O destino do corpo ao cair em um buraco negro depende principalmente da massa desse objeto. No caso de um buraco negro estelar, as forças de maré podem esticar e comprimir o corpo antes mesmo de atingir o horizonte de eventos. Este processo é conhecido como espaguetificação.
No entanto, em um buraco negro supermassivo, a diferença gravitacional entre a cabeça e os pés perto do horizonte pode ser significativamente menor. Em um cenário idealizado, é possível cruzar essa fronteira sem sentir um forte impacto naquele momento. Contudo, isso não garante segurança: após o horizonte de eventos, não há um caminho conhecido para sair.
A espaguetificação é causada pelas chamadas forças de maré, que surgem porque a gravidade não tem intensidade absolutamente igual em todos os pontos do objeto. Imagine uma pessoa caindo com os pés em direção a um buraco negro; os pés estarão mais próximos do centro do objeto do que a cabeça e, portanto, sentirão uma atração gravitacional mais forte.
À medida que se aproxima do buraco negro, essa diferença aumenta. Em algum momento, ela pode ser suficiente para esticar o corpo na direção do buraco negro e comprimi-lo em outras direções. É daí que vem o nome espaguetificação: a matéria é esticada em uma direção e comprimida em outras, tornando-se cada vez mais deformada. Em um buraco negro de massa estelar, esse processo pode ocorrer antes de cruzar o horizonte de eventos, conforme explica a NASA.
A situação também depende do ambiente circundante. Alguns buracos negros são cercados por um disco de acreção, formado por gás e outros materiais em movimento. Esse material pode atingir temperaturas muito altas e emitir radiação intensa, o que pode levar a condições letais antes de atingir o horizonte.

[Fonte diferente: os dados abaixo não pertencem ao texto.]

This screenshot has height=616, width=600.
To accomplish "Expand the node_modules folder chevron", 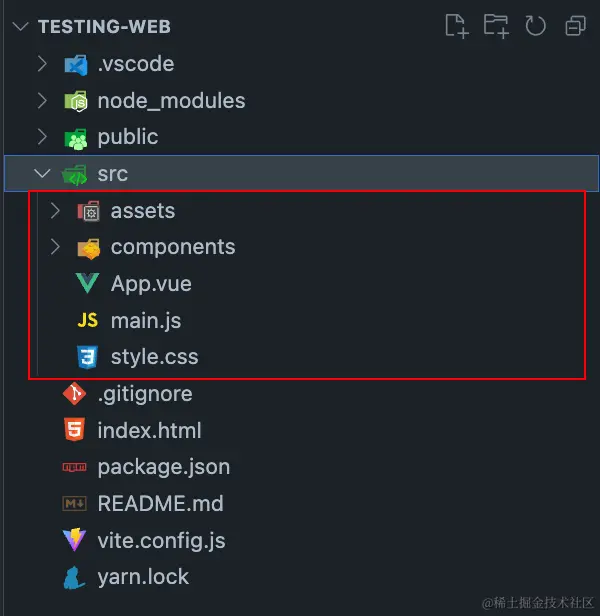I will [x=42, y=100].
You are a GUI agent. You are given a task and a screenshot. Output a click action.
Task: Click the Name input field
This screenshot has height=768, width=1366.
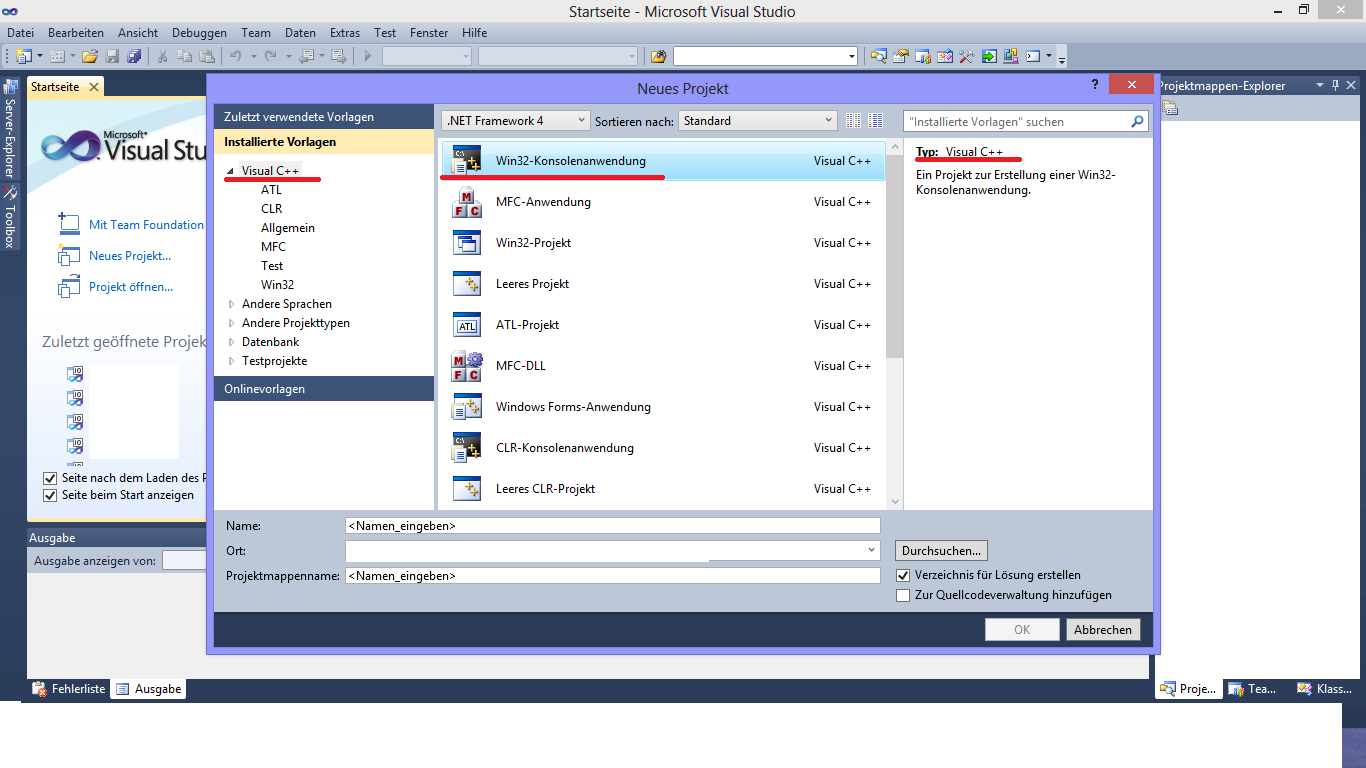click(612, 526)
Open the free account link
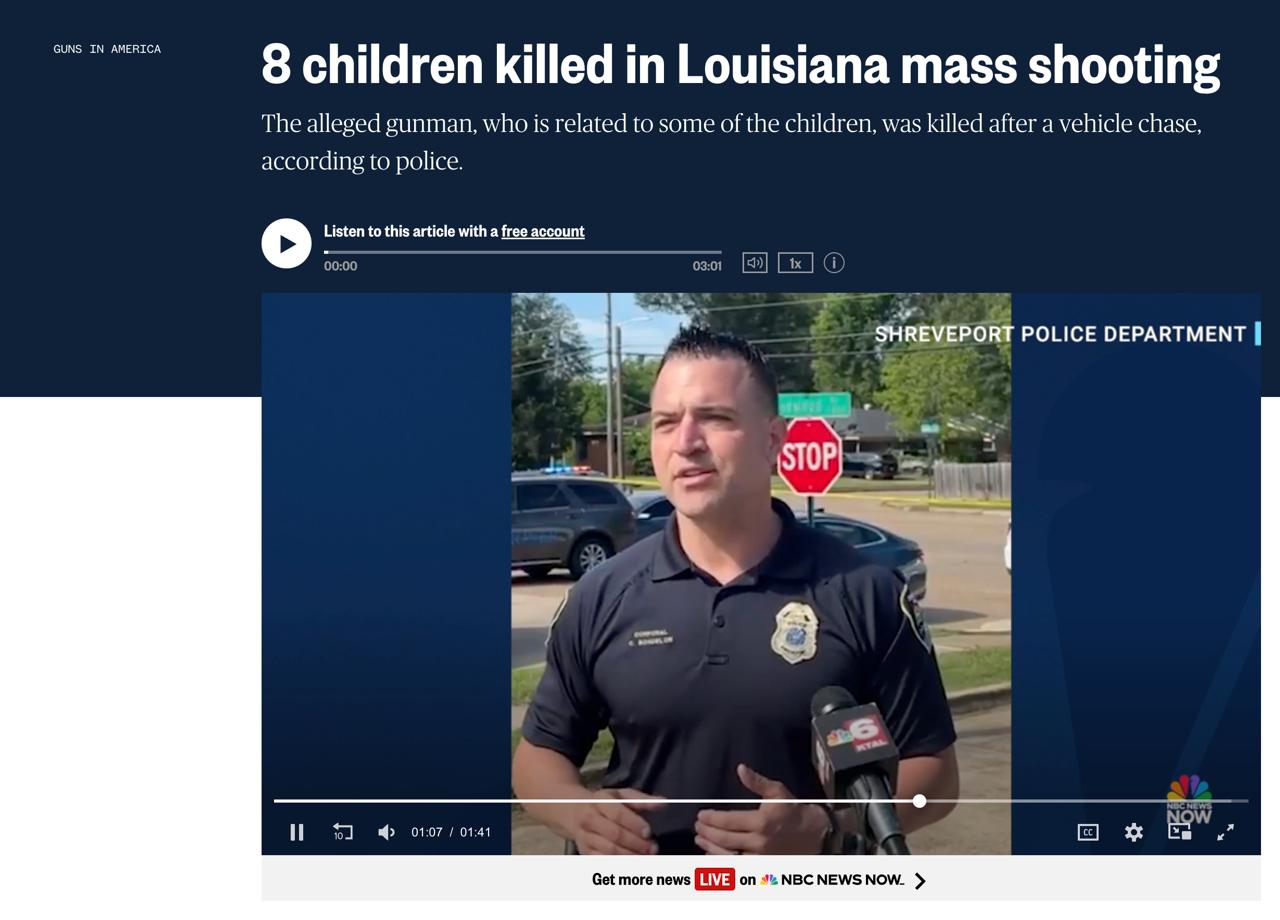Image resolution: width=1280 pixels, height=920 pixels. tap(543, 231)
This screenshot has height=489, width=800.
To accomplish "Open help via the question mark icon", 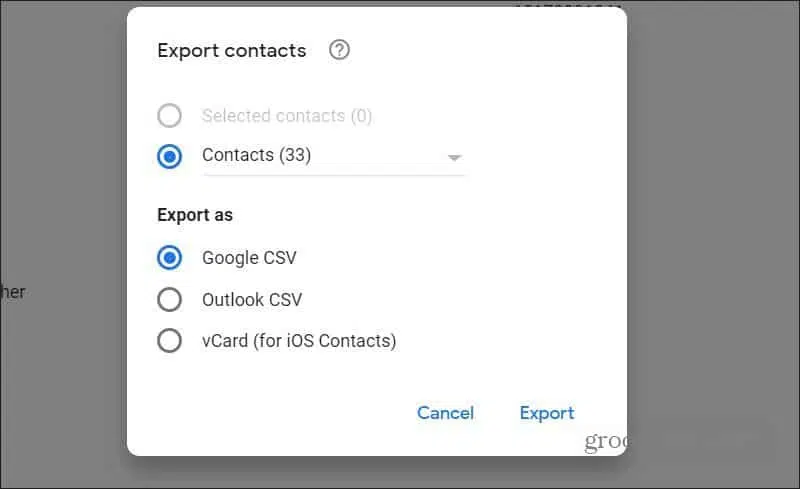I will pyautogui.click(x=339, y=50).
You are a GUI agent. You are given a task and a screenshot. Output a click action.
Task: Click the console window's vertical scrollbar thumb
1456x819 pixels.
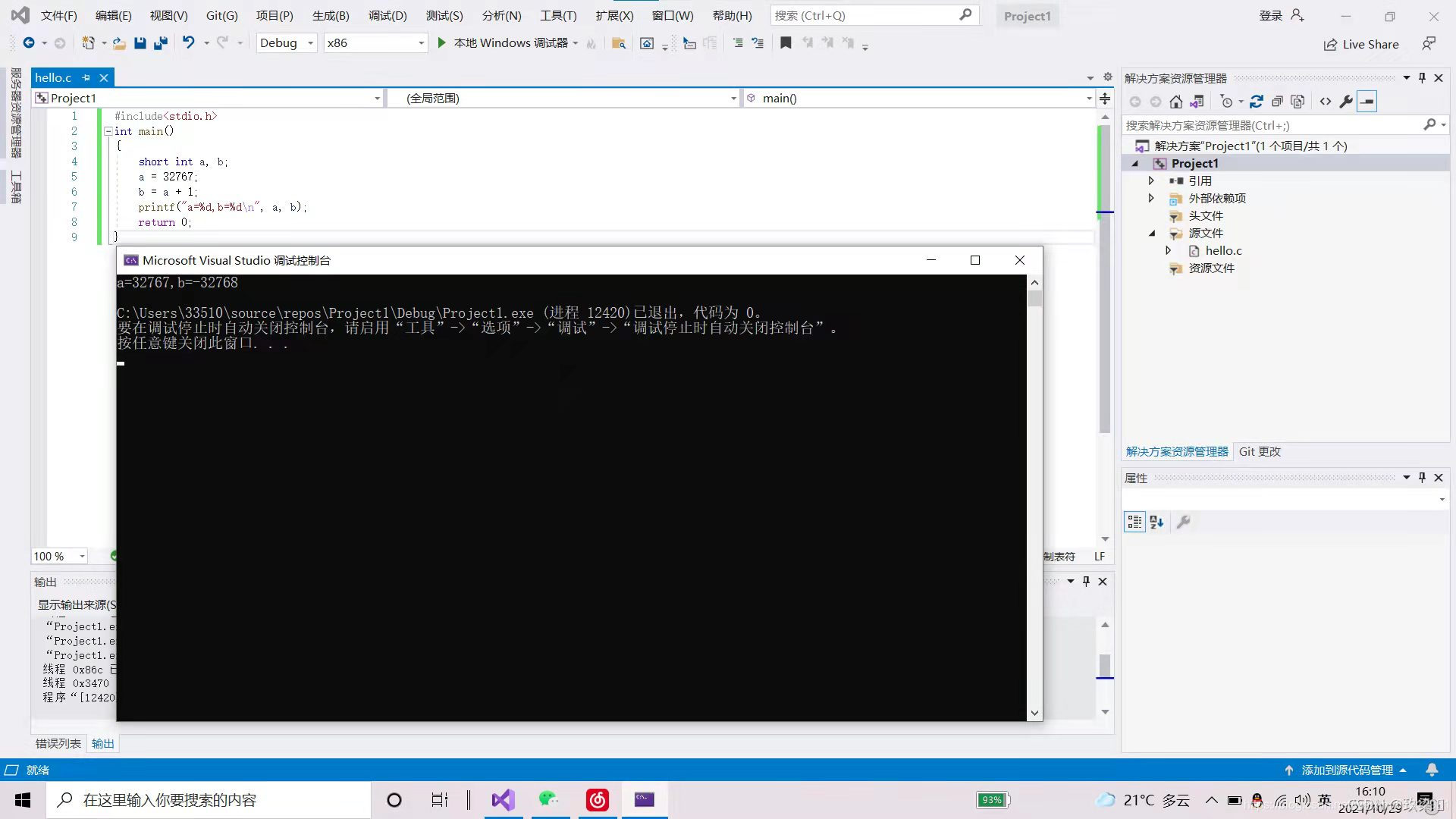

O tamanho do buraco negro altera significativamente a experiência. Buracos negros supermassivos podem ter massas de centenas de milhares a bilhões de massas solares. Como o horizonte de eventos de um buraco negro supermassivo é muito maior, a diferença gravitacional entre dois pontos separados pela altura de uma pessoa pode ser relativamente pequena nessa região. Portanto, em um cenário idealizado, alguém pode cruzar o horizonte de um buraco negro supermassivo sem destruição imediata pelas forças de maré. A NASA usa este contraste para explicar por que atravessar o horizonte de um buraco negro supermassivo pode ser muito menos dramático do que no caso de um buraco negro estelar.
Isso não torna o horizonte uma zona segura. O horizonte de eventos é uma fronteira da qual nada, nem mesmo a luz, pode retornar. O que acontece além dessa fronteira é mais difícil de descrever. A teoria geral da relatividade prevê uma região central chamada singularidade em certas soluções de buracos negros, mas a física moderna não fornece uma descrição completa dessas condições extremas.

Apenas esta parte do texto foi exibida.